◆ **Source data**:
⁂

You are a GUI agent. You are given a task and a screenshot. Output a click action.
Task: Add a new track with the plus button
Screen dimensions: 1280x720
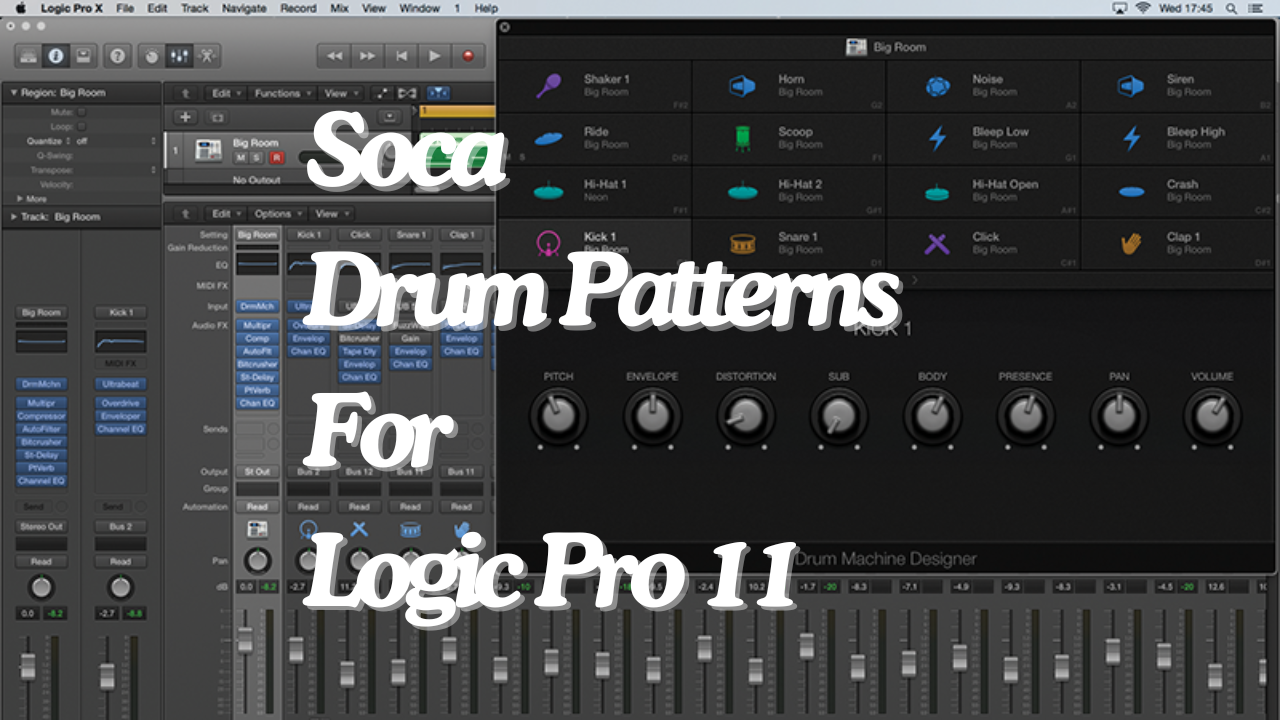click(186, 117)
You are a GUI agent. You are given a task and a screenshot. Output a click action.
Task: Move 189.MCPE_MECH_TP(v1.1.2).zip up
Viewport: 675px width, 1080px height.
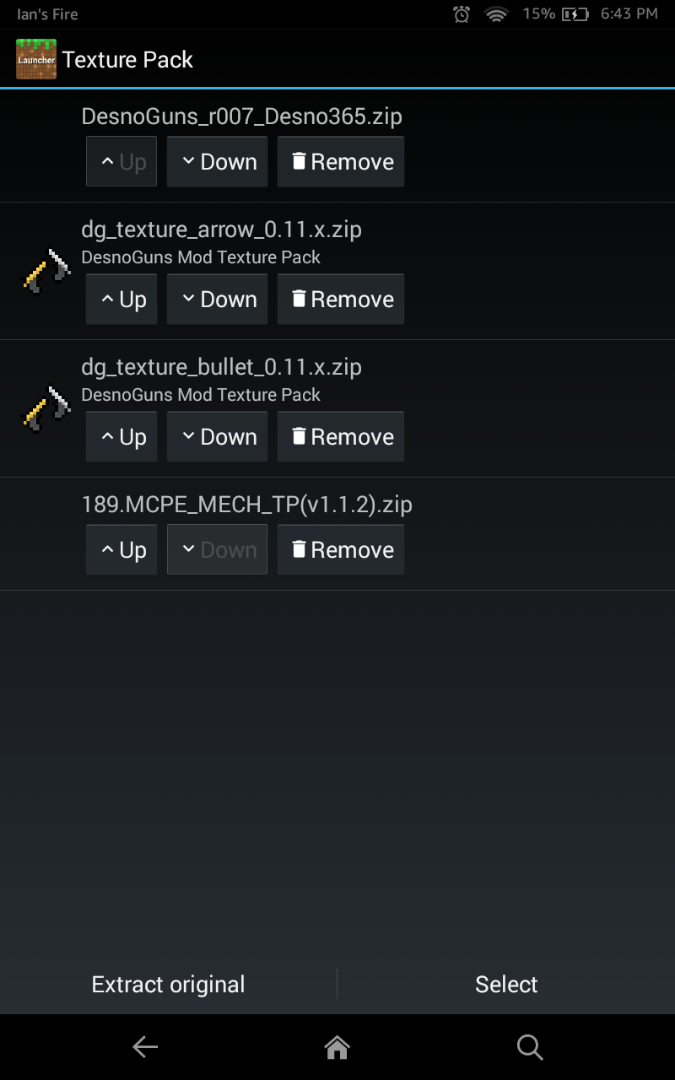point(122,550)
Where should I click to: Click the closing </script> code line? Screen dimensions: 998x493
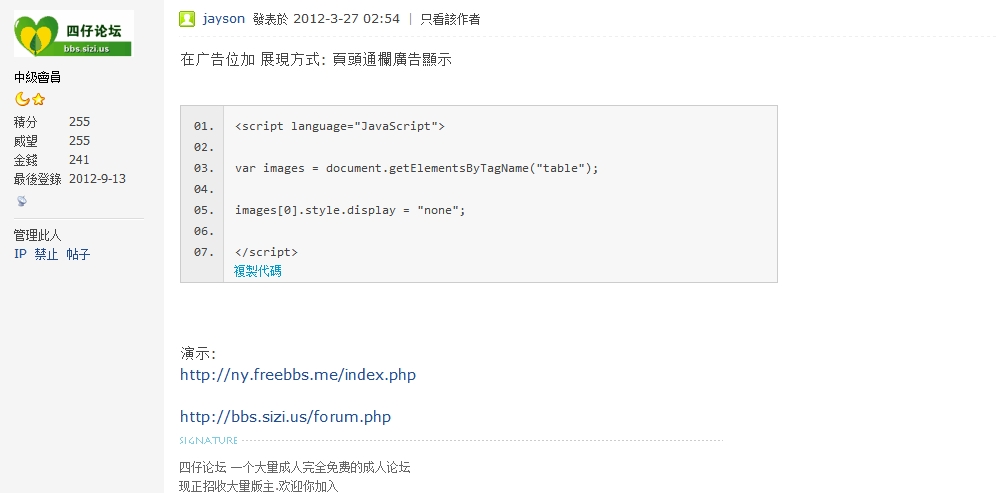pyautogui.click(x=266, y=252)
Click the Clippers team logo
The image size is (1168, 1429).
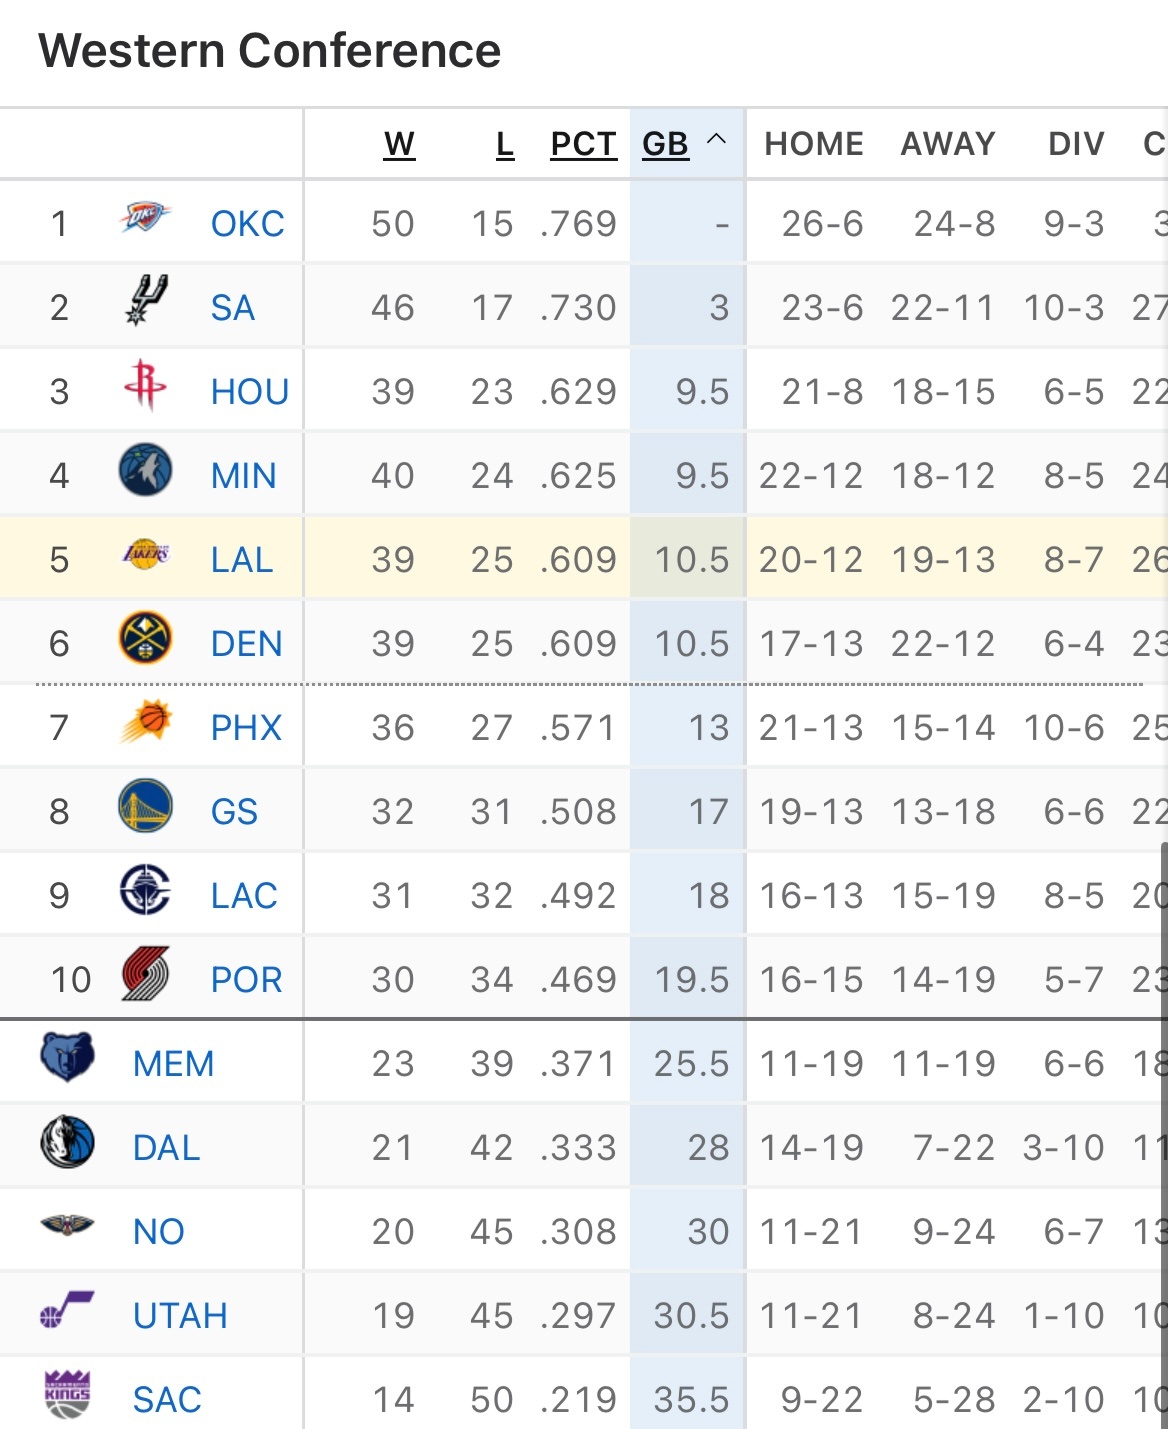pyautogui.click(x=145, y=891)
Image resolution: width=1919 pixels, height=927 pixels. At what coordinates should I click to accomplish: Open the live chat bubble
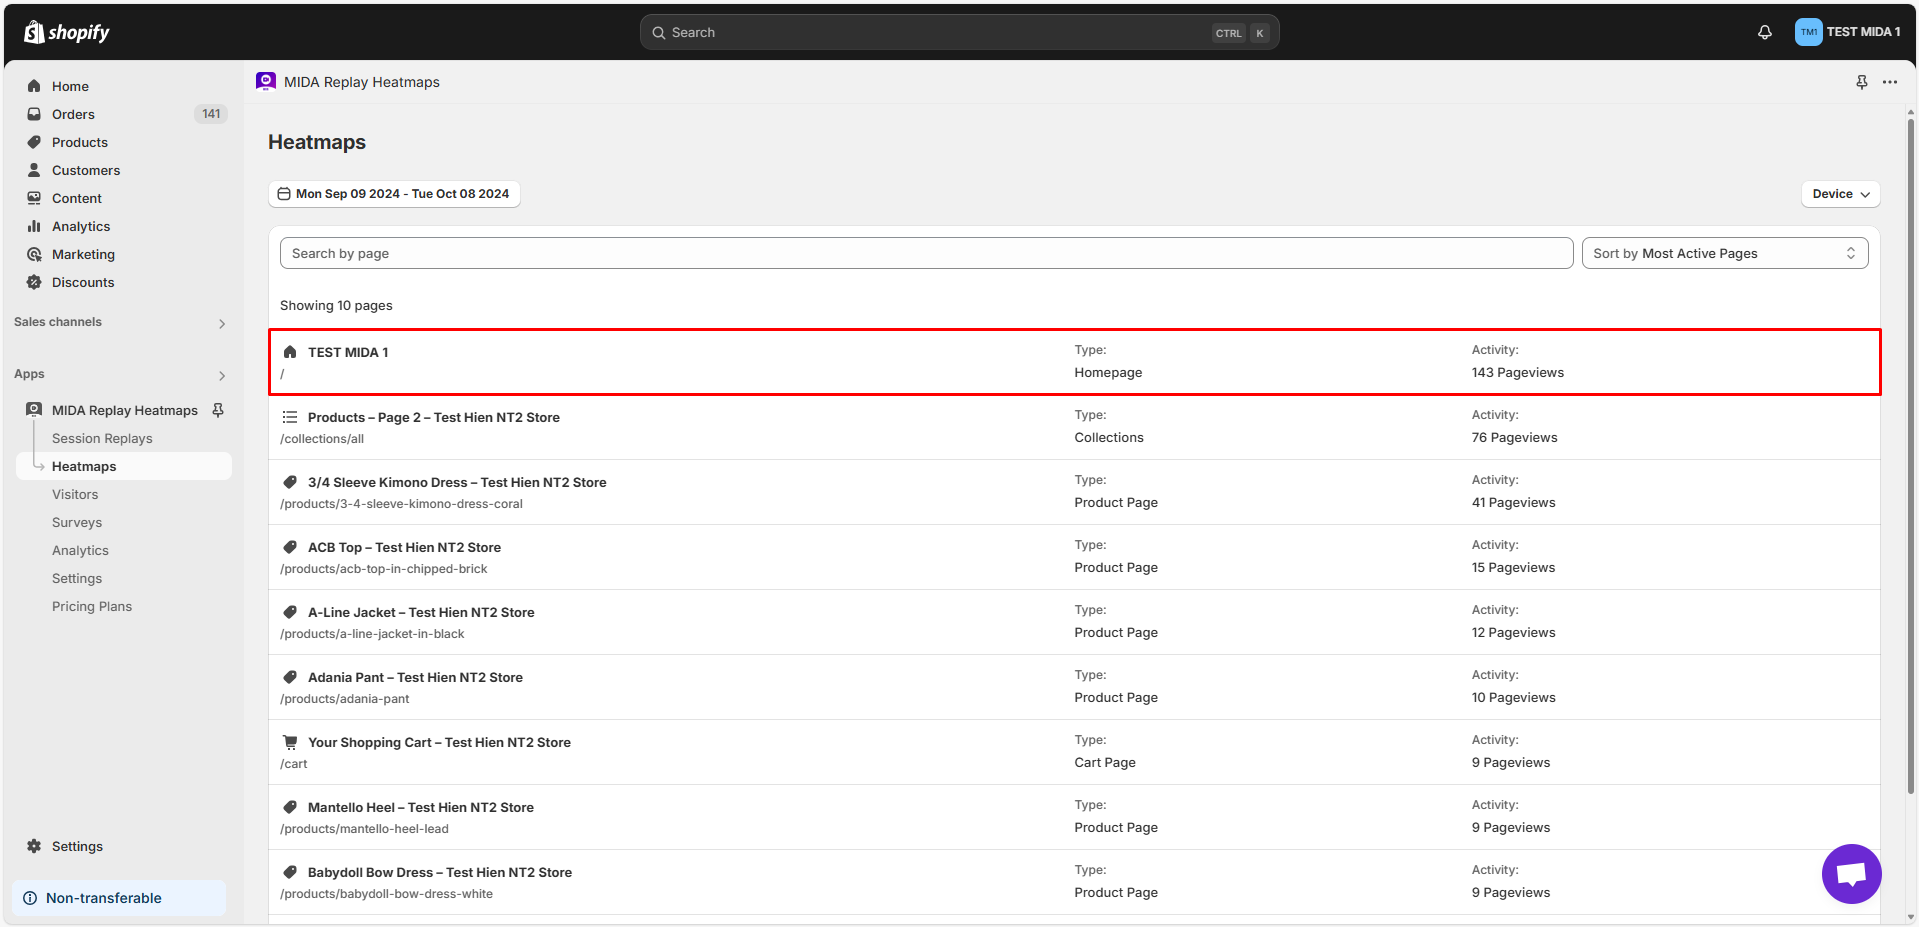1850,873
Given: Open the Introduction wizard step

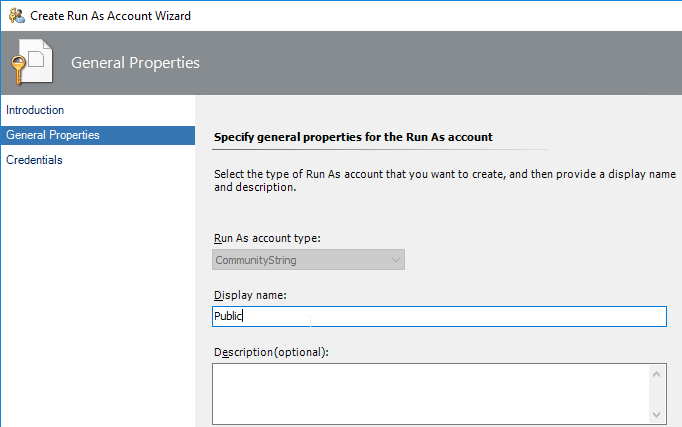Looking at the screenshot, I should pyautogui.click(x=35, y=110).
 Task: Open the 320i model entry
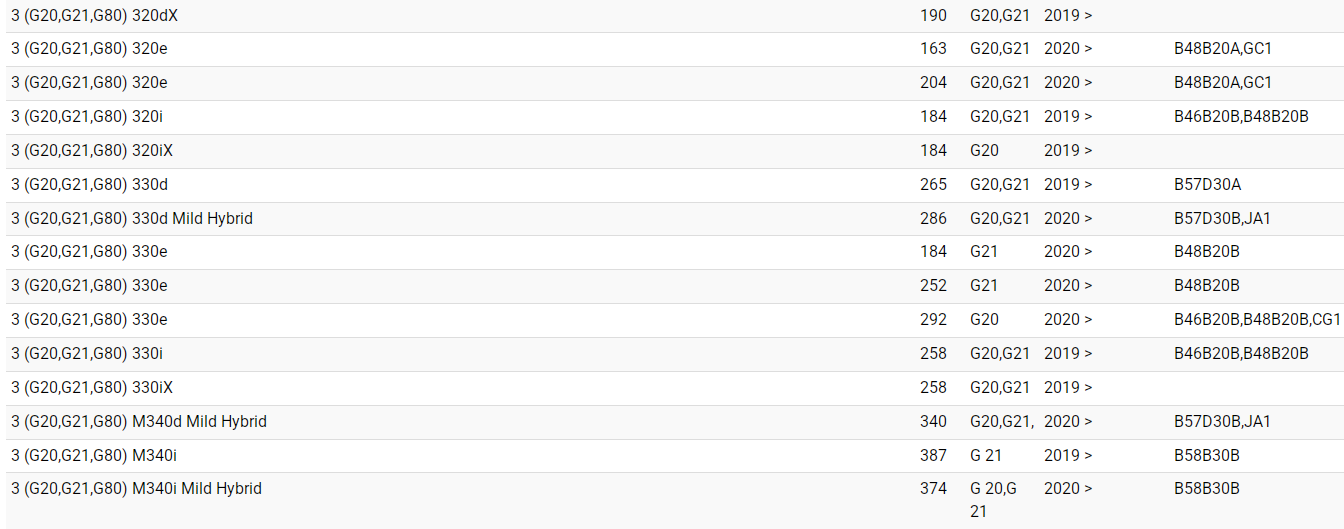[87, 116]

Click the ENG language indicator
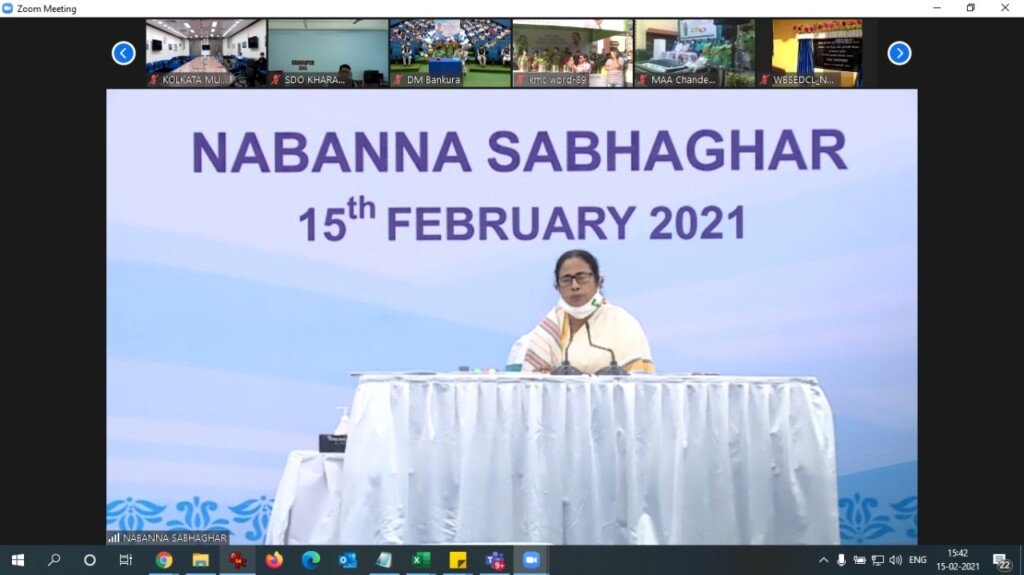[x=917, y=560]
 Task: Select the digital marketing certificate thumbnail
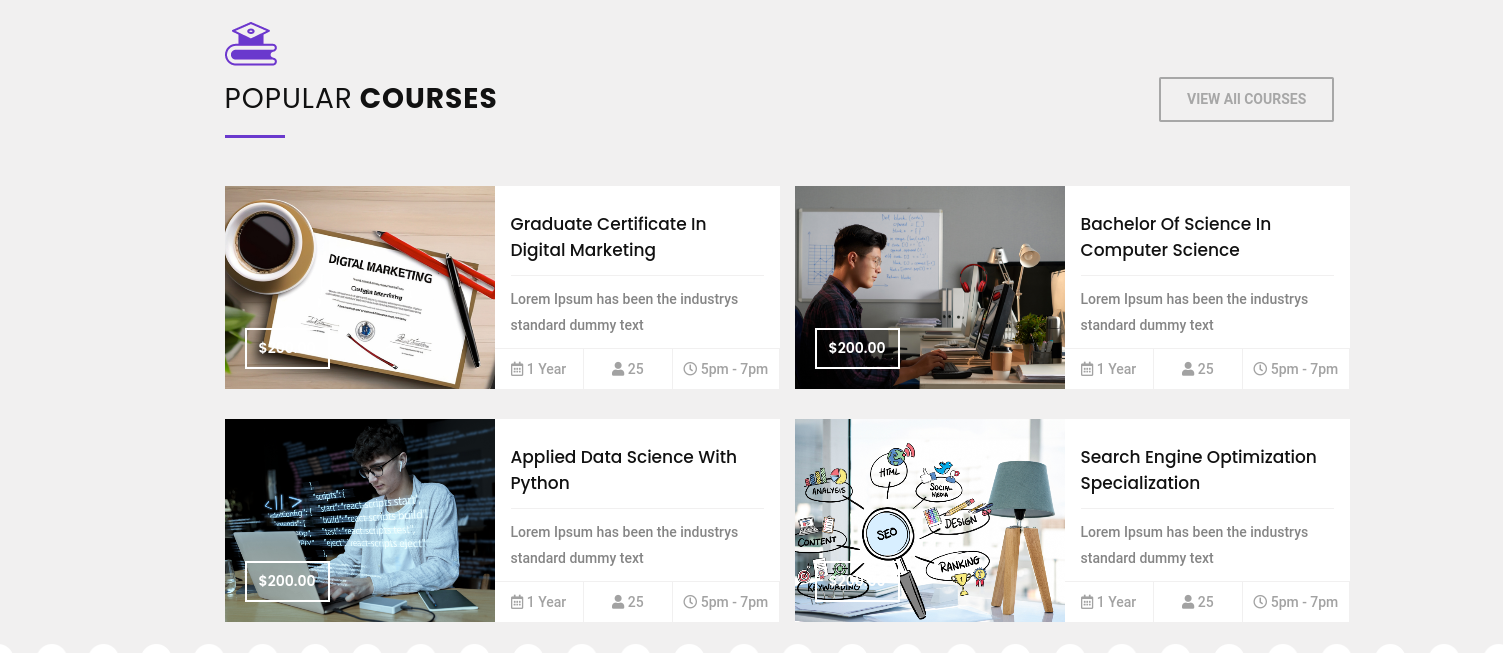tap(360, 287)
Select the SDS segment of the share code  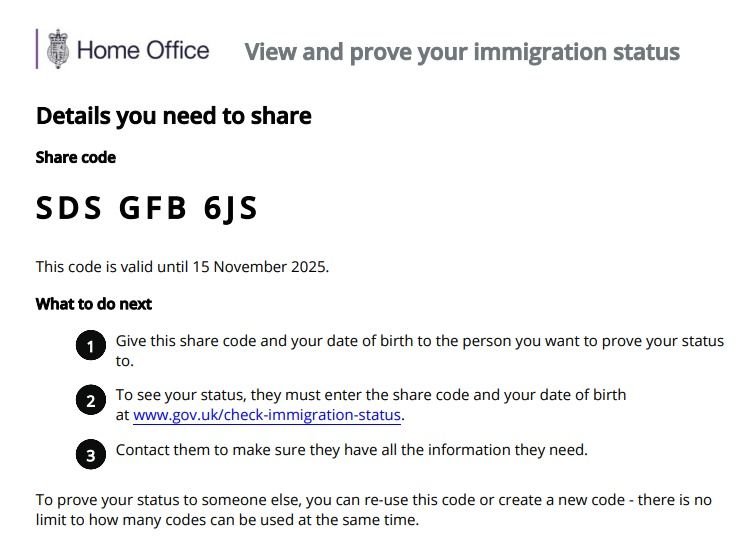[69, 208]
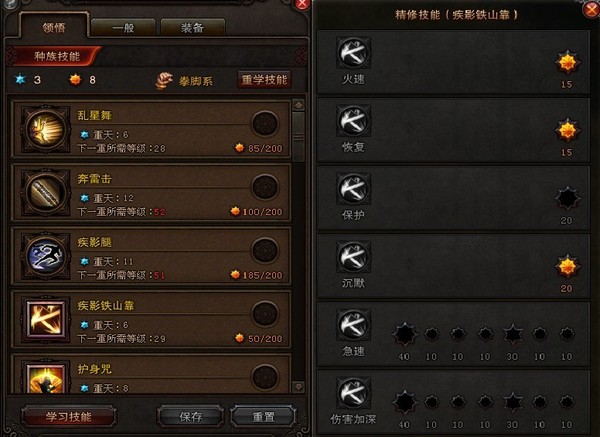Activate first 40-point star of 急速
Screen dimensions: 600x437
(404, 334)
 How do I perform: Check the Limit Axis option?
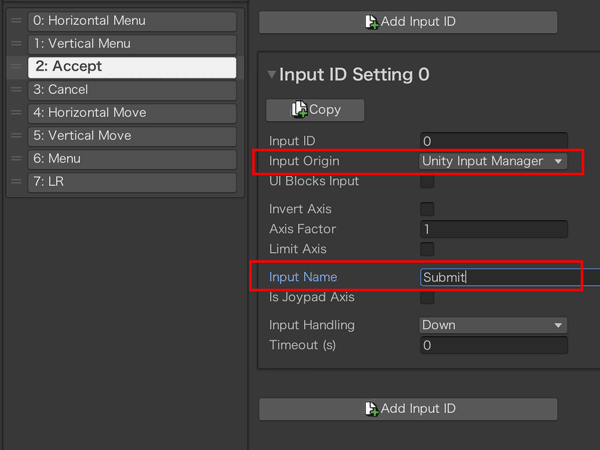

⁂

◆ **The problem**:
Every line from the start of the listing above through the line with "Task: Move 189.MCPE_MECH_TP(v1.1.2).zip up" should be repeated exactly; skip the pictures and add nothing else.

◆ **Written answer**:
You are a GUI agent. You are given a task and a screenshot. Output a click action.
Task: Add a new track with the plus button
Screen dimensions: 1280x720
click(186, 117)
You are a GUI agent. You are given a task and a screenshot. Output a click action.
Task: Move 189.MCPE_MECH_TP(v1.1.2).zip up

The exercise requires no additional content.